サラリーマンを辞めて、念願の小説家になった満男(吉岡秀隆)は、中学三年生の娘ユリ(桜田ひより)とマンションで二人暮らし。
最新作の評判は良く、出版社の担当編集・高野(池脇千鶴)からも次回作の執筆を薦められるが、いまいち乗り気になれないでいた。
亡くなった妻の七回忌の法要で、久々に葛飾の実家を訪れた満男。
柴又帝釈天の参道にある、親戚が営んでいた草団子屋「くるまや」は新しくカフェに生まれ変わった。
その裏手にある昔のままの住居に、母・さくら(倍賞千恵子)と父・博(前田吟)が暮らしている。
満男は 法事の後、両親や親戚、付き合いの長い近所の人々と昔話に花を咲かす。
それは、騒々しくて楽しかった伯父・寅次郎 (渥美清)との日々。
あの寅さんへの想いが蘇る―。
日本中を旅していて、破天荒で変わり者、でも、いつも優しく味方でいてくれた寅さん。
長い間彼に会えず、大人になった満男の心には大きな穴がぽっかりと空いていた。
書店で行われた満男のサイン会。
その列に並ぶ人々の中に、かつて結婚の約束までした初恋の人・イズミ(後藤久美子)の姿があった。
彼女は現在、海外でUNHCR(国連難民高等弁務官事務所)の職員となり、夫と二人の子供と暮らしているが、仕事で来日中に偶然サイン会を知って訪れたのだった。

**データ部分:**
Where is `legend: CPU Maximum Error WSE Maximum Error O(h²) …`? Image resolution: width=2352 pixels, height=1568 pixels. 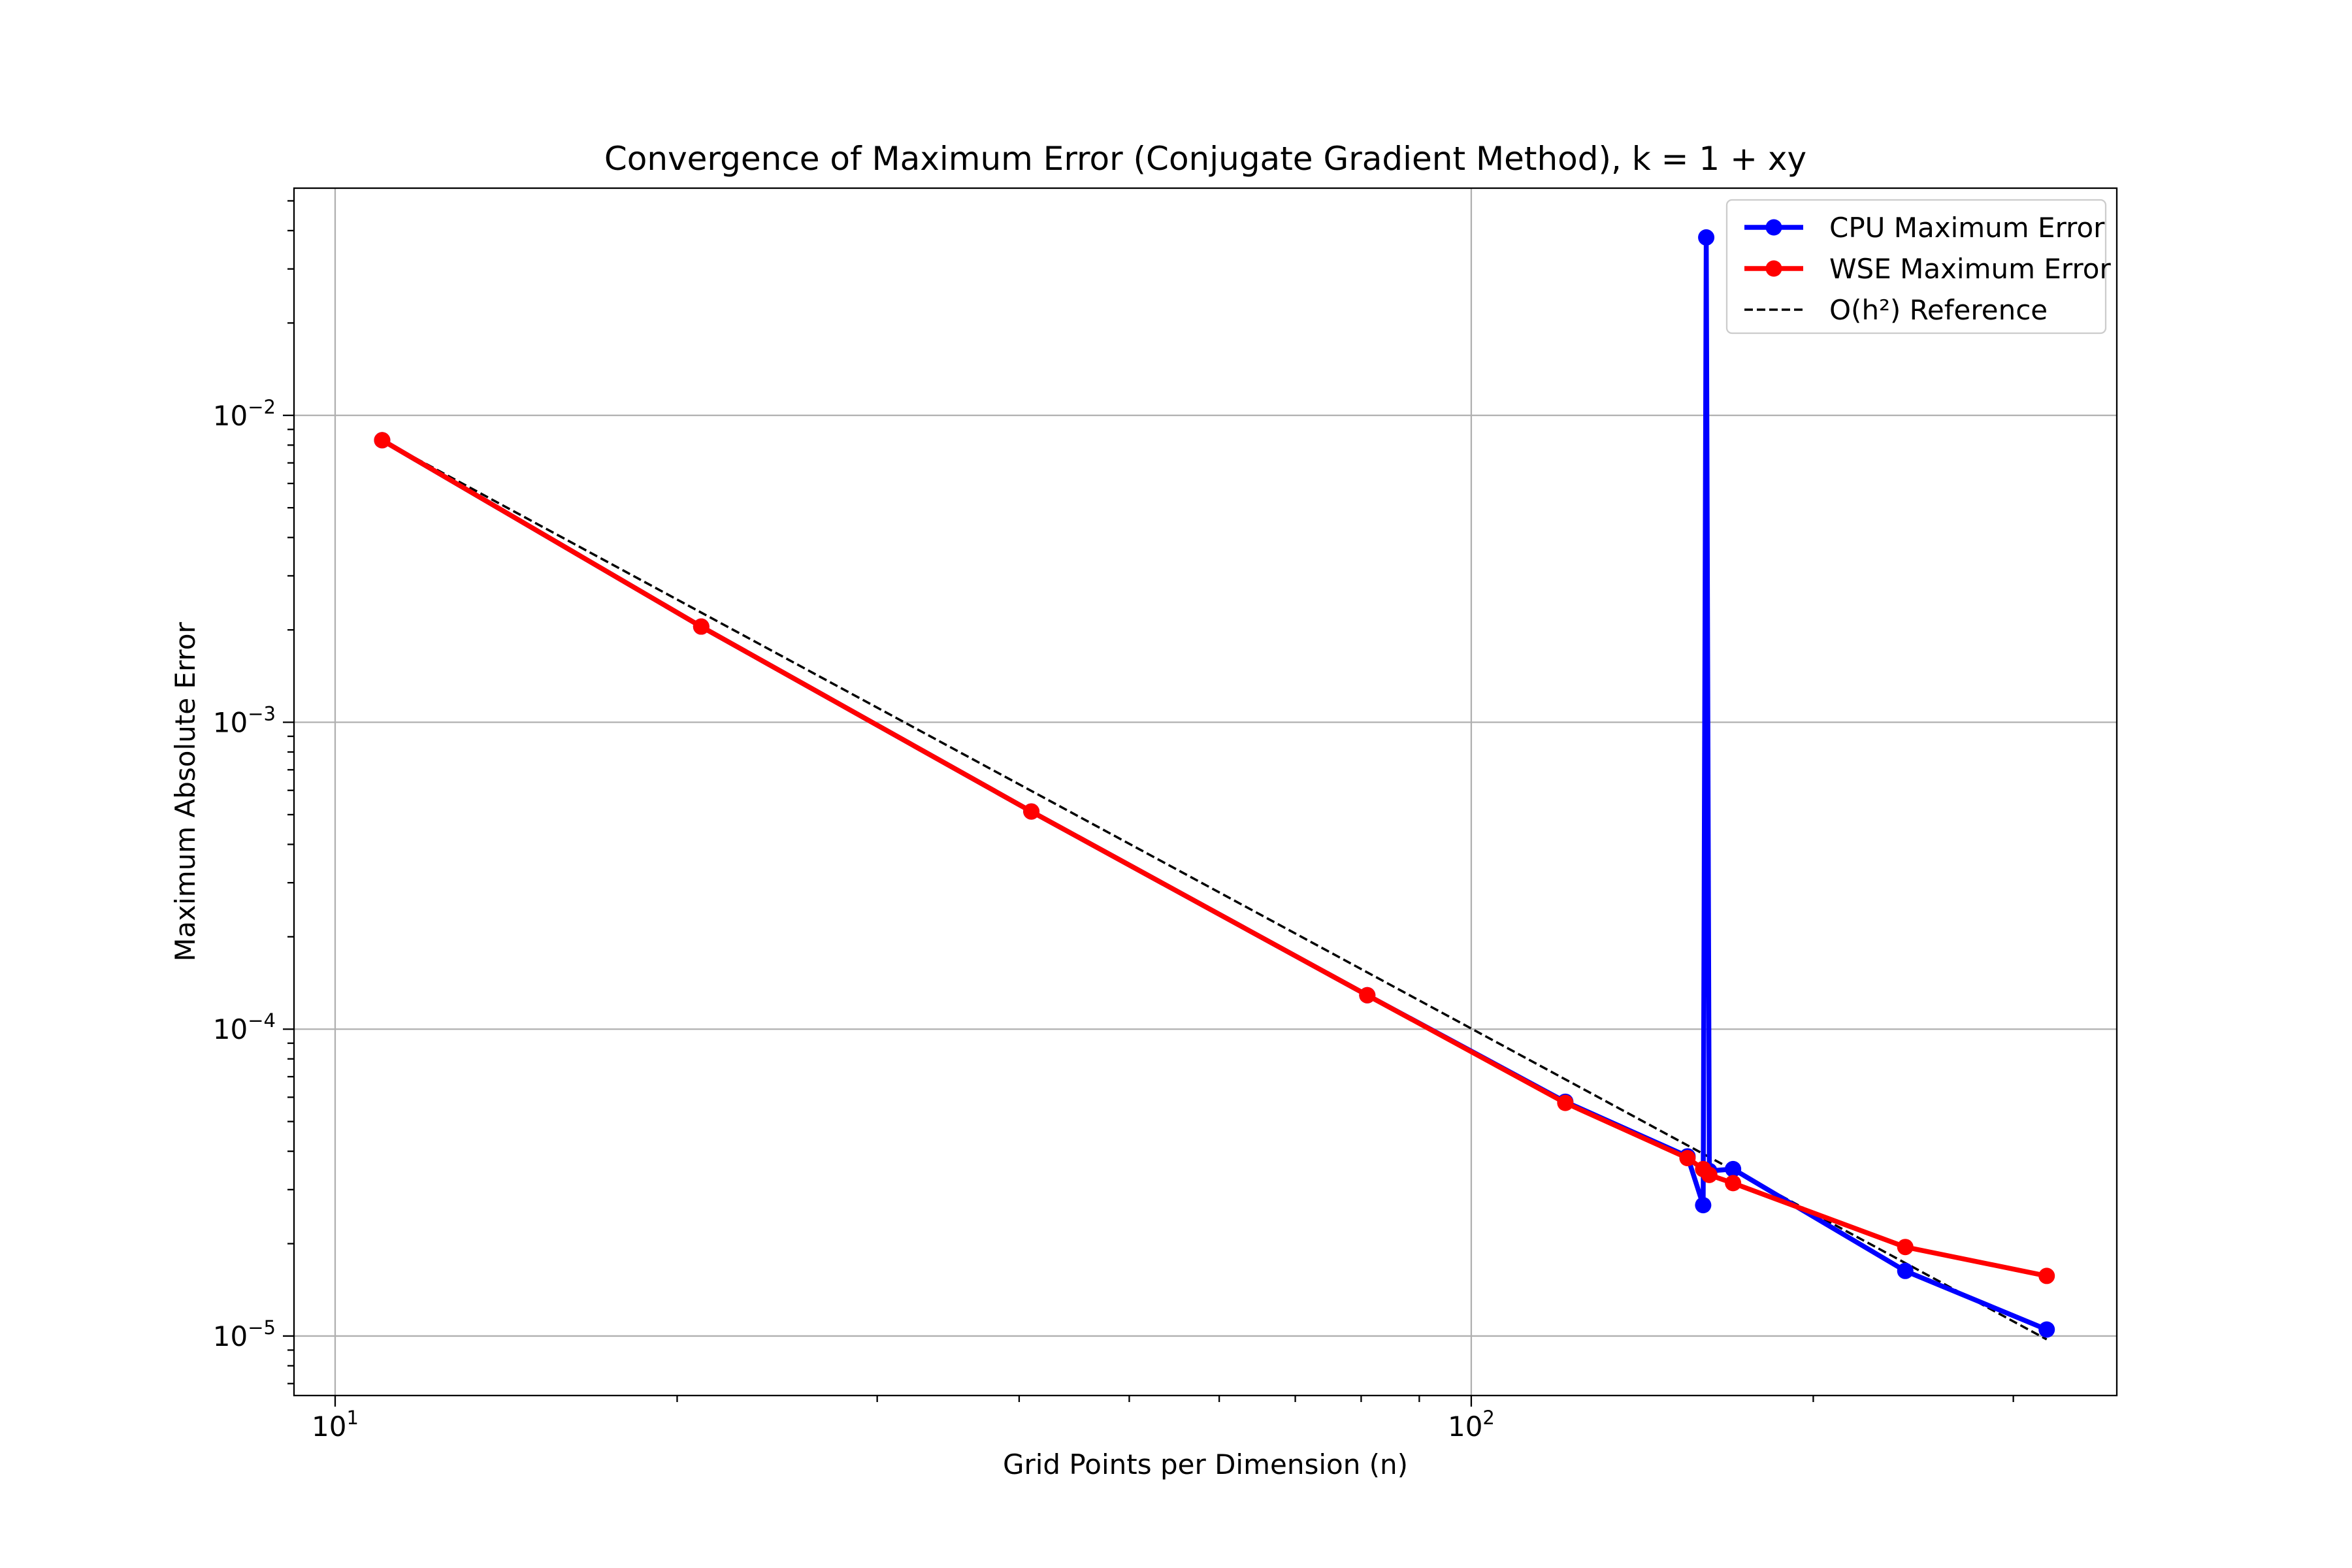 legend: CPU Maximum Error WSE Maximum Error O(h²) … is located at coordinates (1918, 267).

**やること 1:** 映画のあらすじのうち、「最新作の評判は良く、出版社の」から始めて「(後藤久美子)の姿があった。」まで続く部分を、一字も変えずに書き写す。
**やること 2:** 映画のあらすじを、最後の一文の後から書き継ぐ。
上に並ぶ行は、映画のあらすじとは関係がない。

**記述回答 1:**
最新作の評判は良く、出版社の担当編集・高野(池脇千鶴)からも次回作の執筆を薦められるが、いまいち乗り気になれないでいた。
亡くなった妻の七回忌の法要で、久々に葛飾の実家を訪れた満男。
柴又帝釈天の参道にある、親戚が営んでいた草団子屋「くるまや」は新しくカフェに生まれ変わった。
その裏手にある昔のままの住居に、母・さくら(倍賞千恵子)と父・博(前田吟)が暮らしている。
満男は 法事の後、両親や親戚、付き合いの長い近所の人々と昔話に花を咲かす。
それは、騒々しくて楽しかった伯父・寅次郎 (渥美清)との日々。
あの寅さんへの想いが蘇る―。
日本中を旅していて、破天荒で変わり者、でも、いつも優しく味方でいてくれた寅さん。
長い間彼に会えず、大人になった満男の心には大きな穴がぽっかりと空いていた。
書店で行われた満男のサイン会。
その列に並ぶ人々の中に、かつて結婚の約束までした初恋の人・イズミ(後藤久美子)の姿があった。

**記述回答 2:**
驚きながらも、再会を喜ぶ満男は「会わせたい人がいる」と小さなジャズ喫茶にイズミを連れていく。
そこには、20年以上前に奄美大島で会った寅のかつての恋人・リリー(浅丘ルリ子)がいた…。
懐かしい人たちとの時間。
語り合う、寅さんのこと。
それは満男たちの心にあたたかい何かをもたらしていく。
そして満男とイズミは、リリーから寅との思いがけない過去を聞かされ―


山田洋次監督作品です。

言うまでもなく、日本が世界に誇る名シリーズの最新作です。
正直一般的な知識はありますが、実際にしっかりと観たことはありませんでした。
子供時代、おじいちゃん子だった自分はよくおじいちゃんが面白いと言っていたのを覚えています。

いやーこれは素晴らしい映画ですね。
男はつらいよを一度も観たこと無い自分でもノスタルジックの極地で人情味の極地で号泣、号泣でした。
人生でもトップ5に入るくらい映画館で泣いたかも知れません。
冒頭の主題歌のイントロを劇場サウンドで聴くだけでサブイボでした。
これはスター・ウォーズ級ですね。

リアルタイムで観てきた人やファンには何を今更、と怒られそうですが。
改めてこの古き良き日本の下町の人情味の描写はすごすぎますね。
柴又という舞台設定も素晴らしすぎますね。
よくぞこれほどまでの人情物をこの時代に作ってくれたと思いました。

今作は吉岡秀隆演じる満男が大人の人生の迷いに出くわしてその度におじさんのことを思い出すという手法です。
実家に帰って家族とおじさんの思い出話をしたりと。
そういうシーンに過去の作品の映像の寅さんが出てきます。
中盤以降はそれらの回想シーンでもれなく泣いてしまいました。
ガサツでわがままだけど深い愛に満ちていて。
クライマックス付近の寅さんのメッセージには嗚咽くらい泣けました。
今まで観てこなかったことを後悔しまくりました。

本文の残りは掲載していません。